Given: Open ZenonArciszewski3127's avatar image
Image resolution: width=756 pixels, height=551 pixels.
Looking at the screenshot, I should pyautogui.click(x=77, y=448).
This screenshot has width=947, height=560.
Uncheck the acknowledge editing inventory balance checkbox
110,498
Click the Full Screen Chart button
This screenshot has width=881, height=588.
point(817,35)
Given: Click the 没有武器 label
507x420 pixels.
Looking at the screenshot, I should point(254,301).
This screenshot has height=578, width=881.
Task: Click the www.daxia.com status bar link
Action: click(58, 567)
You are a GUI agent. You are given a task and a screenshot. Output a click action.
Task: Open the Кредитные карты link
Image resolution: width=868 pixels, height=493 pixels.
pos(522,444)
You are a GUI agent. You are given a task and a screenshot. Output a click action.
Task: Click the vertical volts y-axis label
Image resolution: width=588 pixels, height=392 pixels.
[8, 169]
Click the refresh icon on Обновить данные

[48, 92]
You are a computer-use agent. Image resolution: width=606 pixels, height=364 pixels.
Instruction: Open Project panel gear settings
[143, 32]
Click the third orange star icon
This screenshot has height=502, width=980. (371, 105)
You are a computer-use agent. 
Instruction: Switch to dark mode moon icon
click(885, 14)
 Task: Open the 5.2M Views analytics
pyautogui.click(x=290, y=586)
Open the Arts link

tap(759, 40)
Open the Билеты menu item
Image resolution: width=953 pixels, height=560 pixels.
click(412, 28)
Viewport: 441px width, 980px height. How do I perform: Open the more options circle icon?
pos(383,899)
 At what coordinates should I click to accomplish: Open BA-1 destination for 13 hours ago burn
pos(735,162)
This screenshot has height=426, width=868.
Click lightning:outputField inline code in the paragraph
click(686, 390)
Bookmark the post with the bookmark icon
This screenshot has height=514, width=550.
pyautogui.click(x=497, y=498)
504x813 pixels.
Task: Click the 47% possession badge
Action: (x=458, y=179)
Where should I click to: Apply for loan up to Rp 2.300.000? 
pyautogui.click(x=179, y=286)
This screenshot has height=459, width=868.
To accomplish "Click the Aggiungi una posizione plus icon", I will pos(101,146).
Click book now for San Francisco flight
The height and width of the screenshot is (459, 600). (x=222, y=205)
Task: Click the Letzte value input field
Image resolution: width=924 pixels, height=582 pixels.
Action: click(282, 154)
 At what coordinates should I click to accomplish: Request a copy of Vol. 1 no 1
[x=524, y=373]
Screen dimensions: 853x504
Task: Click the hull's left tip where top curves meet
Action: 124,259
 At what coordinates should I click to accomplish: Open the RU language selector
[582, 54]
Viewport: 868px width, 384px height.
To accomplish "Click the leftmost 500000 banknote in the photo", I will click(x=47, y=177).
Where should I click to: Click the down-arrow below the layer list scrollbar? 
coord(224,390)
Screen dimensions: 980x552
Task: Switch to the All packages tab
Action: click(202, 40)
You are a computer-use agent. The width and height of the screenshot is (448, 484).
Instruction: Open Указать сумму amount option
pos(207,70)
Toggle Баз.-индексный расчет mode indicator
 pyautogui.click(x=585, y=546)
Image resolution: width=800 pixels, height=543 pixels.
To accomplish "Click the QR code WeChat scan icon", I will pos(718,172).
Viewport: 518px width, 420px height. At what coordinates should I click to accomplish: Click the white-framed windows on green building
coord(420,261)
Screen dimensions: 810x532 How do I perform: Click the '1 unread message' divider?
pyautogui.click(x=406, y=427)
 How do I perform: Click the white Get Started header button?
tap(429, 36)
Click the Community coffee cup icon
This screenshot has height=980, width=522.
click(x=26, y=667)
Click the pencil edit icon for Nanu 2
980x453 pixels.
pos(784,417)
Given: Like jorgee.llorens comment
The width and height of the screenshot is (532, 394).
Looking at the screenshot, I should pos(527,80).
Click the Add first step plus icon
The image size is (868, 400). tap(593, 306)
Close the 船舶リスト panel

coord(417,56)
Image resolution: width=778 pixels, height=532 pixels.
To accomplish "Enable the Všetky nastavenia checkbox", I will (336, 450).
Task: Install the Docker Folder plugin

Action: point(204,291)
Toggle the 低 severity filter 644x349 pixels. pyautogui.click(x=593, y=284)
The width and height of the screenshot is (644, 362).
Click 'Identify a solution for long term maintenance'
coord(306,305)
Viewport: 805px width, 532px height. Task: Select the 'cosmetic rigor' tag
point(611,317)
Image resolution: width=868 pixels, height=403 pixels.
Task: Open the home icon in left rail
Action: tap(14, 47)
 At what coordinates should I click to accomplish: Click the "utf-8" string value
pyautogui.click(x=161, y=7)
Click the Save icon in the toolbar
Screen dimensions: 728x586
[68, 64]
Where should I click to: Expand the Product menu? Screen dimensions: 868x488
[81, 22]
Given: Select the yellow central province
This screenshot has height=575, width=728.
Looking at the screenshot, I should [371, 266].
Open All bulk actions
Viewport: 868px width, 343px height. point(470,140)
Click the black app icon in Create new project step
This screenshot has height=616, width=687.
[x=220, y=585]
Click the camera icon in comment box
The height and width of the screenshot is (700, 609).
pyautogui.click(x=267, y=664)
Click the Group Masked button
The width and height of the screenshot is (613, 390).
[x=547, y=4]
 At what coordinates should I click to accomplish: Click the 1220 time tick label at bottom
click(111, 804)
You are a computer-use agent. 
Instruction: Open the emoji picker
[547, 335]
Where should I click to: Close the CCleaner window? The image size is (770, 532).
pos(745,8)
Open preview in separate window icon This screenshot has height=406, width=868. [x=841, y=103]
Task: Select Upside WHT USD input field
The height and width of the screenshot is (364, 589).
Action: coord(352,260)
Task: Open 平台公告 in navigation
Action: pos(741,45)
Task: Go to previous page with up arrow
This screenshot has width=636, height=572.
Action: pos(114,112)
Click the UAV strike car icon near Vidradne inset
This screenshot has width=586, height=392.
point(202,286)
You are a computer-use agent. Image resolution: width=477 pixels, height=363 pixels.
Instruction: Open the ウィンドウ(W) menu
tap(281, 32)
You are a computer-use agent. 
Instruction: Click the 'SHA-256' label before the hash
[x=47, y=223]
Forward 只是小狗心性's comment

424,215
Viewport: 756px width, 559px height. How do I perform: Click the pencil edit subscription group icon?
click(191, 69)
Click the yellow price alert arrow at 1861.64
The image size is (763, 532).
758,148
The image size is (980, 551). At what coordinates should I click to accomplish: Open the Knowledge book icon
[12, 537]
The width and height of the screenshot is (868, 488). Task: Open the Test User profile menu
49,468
-----
__Task objective__
The data must be printed verbatim, line by line.

__Worked solution__
Given: Open ZenonArciszewski3127's avatar image
Image resolution: width=756 pixels, height=551 pixels.
Looking at the screenshot, I should pyautogui.click(x=77, y=448).
This screenshot has width=947, height=560.
Uncheck the acknowledge editing inventory balance checkbox
110,498
Click the Full Screen Chart button
This screenshot has width=881, height=588.
point(817,35)
Given: Click the 没有武器 label
507x420 pixels.
Looking at the screenshot, I should point(254,301).
This screenshot has height=578, width=881.
Task: Click the www.daxia.com status bar link
Action: click(58, 567)
You are a GUI agent. You are given a task and a screenshot. Output a click action.
Task: Open the Кредитные карты link
Image resolution: width=868 pixels, height=493 pixels.
pos(522,444)
You are a GUI agent. You are given a task and a screenshot. Output a click action.
Task: Click the vertical volts y-axis label
Image resolution: width=588 pixels, height=392 pixels.
[8, 169]
Click the refresh icon on Обновить данные

[48, 92]
You are a computer-use agent. Image resolution: width=606 pixels, height=364 pixels.
Instruction: Open Project panel gear settings
[143, 32]
Click the third orange star icon
This screenshot has height=502, width=980. (371, 105)
You are a computer-use agent. 
Instruction: Switch to dark mode moon icon
click(885, 14)
 Task: Open the 5.2M Views analytics
pyautogui.click(x=290, y=586)
Open the Arts link

tap(759, 40)
Open the Билеты menu item
Image resolution: width=953 pixels, height=560 pixels.
click(412, 28)
Viewport: 441px width, 980px height. How do I perform: Open the more options circle icon?
pos(383,899)
 At what coordinates should I click to accomplish: Open BA-1 destination for 13 hours ago burn
pos(735,162)
This screenshot has height=426, width=868.
Click lightning:outputField inline code in the paragraph
click(686, 390)
Bookmark the post with the bookmark icon
This screenshot has height=514, width=550.
pyautogui.click(x=497, y=498)
504x813 pixels.
Task: Click the 47% possession badge
Action: (x=458, y=179)
Where should I click to: Apply for loan up to Rp 2.300.000? 
pyautogui.click(x=179, y=286)
This screenshot has height=459, width=868.
To accomplish "Click the Aggiungi una posizione plus icon", I will pos(101,146).
Click book now for San Francisco flight
The height and width of the screenshot is (459, 600). (x=222, y=205)
Task: Click the Letzte value input field
Image resolution: width=924 pixels, height=582 pixels.
Action: click(282, 154)
 At what coordinates should I click to accomplish: Request a copy of Vol. 1 no 1
[x=524, y=373]
Screen dimensions: 853x504
Task: Click the hull's left tip where top curves meet
Action: 124,259
 At what coordinates should I click to accomplish: Open the RU language selector
[582, 54]
Viewport: 868px width, 384px height.
To accomplish "Click the leftmost 500000 banknote in the photo", I will click(x=47, y=177).
Where should I click to: Click the down-arrow below the layer list scrollbar? 
coord(224,390)
Screen dimensions: 980x552
Task: Switch to the All packages tab
Action: click(202, 40)
You are a computer-use agent. The width and height of the screenshot is (448, 484).
Instruction: Open Указать сумму amount option
pos(207,70)
Toggle Баз.-индексный расчет mode indicator
 pyautogui.click(x=585, y=546)
Image resolution: width=800 pixels, height=543 pixels.
To accomplish "Click the QR code WeChat scan icon", I will pos(718,172).
Viewport: 518px width, 420px height. At what coordinates should I click to accomplish: Click the white-framed windows on green building
coord(420,261)
Screen dimensions: 810x532 How do I perform: Click the '1 unread message' divider?
pyautogui.click(x=406, y=427)
 How do I perform: Click the white Get Started header button?
tap(429, 36)
Click the Community coffee cup icon
This screenshot has height=980, width=522.
click(x=26, y=667)
Click the pencil edit icon for Nanu 2
980x453 pixels.
pos(784,417)
Given: Like jorgee.llorens comment
The width and height of the screenshot is (532, 394).
Looking at the screenshot, I should pos(527,80).
Click the Add first step plus icon
The image size is (868, 400). tap(593, 306)
Close the 船舶リスト panel

coord(417,56)
Image resolution: width=778 pixels, height=532 pixels.
To accomplish "Enable the Všetky nastavenia checkbox", I will (336, 450).
Task: Install the Docker Folder plugin

Action: point(204,291)
Toggle the 低 severity filter 644x349 pixels. pyautogui.click(x=593, y=284)
The width and height of the screenshot is (644, 362).
Click 'Identify a solution for long term maintenance'
coord(306,305)
Viewport: 805px width, 532px height. Task: Select the 'cosmetic rigor' tag
point(611,317)
Image resolution: width=868 pixels, height=403 pixels.
Task: Open the home icon in left rail
Action: tap(14, 47)
 At what coordinates should I click to accomplish: Click the "utf-8" string value
pyautogui.click(x=161, y=7)
Click the Save icon in the toolbar
Screen dimensions: 728x586
[68, 64]
Where should I click to: Expand the Product menu? Screen dimensions: 868x488
[81, 22]
Given: Select the yellow central province
This screenshot has height=575, width=728.
Looking at the screenshot, I should [371, 266].
Open All bulk actions
Viewport: 868px width, 343px height. point(470,140)
Click the black app icon in Create new project step
This screenshot has height=616, width=687.
[x=220, y=585]
Click the camera icon in comment box
The height and width of the screenshot is (700, 609).
pyautogui.click(x=267, y=664)
Click the Group Masked button
The width and height of the screenshot is (613, 390).
[x=547, y=4]
 At what coordinates should I click to accomplish: Click the 1220 time tick label at bottom
click(111, 804)
You are a computer-use agent. 
Instruction: Open the emoji picker
[547, 335]
Where should I click to: Close the CCleaner window? The image size is (770, 532).
pos(745,8)
Open preview in separate window icon This screenshot has height=406, width=868. [x=841, y=103]
Task: Select Upside WHT USD input field
The height and width of the screenshot is (364, 589).
Action: coord(352,260)
Task: Open 平台公告 in navigation
Action: pos(741,45)
Task: Go to previous page with up arrow
This screenshot has width=636, height=572.
Action: pos(114,112)
Click the UAV strike car icon near Vidradne inset
This screenshot has width=586, height=392.
point(202,286)
You are a computer-use agent. Image resolution: width=477 pixels, height=363 pixels.
Instruction: Open the ウィンドウ(W) menu
tap(281, 32)
You are a computer-use agent. 
Instruction: Click the 'SHA-256' label before the hash
[x=47, y=223]
Forward 只是小狗心性's comment

424,215
Viewport: 756px width, 559px height. How do I perform: Click the pencil edit subscription group icon?
click(191, 69)
Click the yellow price alert arrow at 1861.64
The image size is (763, 532).
758,148
The image size is (980, 551). At what coordinates should I click to accomplish: Open the Knowledge book icon
[12, 537]
The width and height of the screenshot is (868, 488). Task: Open the Test User profile menu
49,468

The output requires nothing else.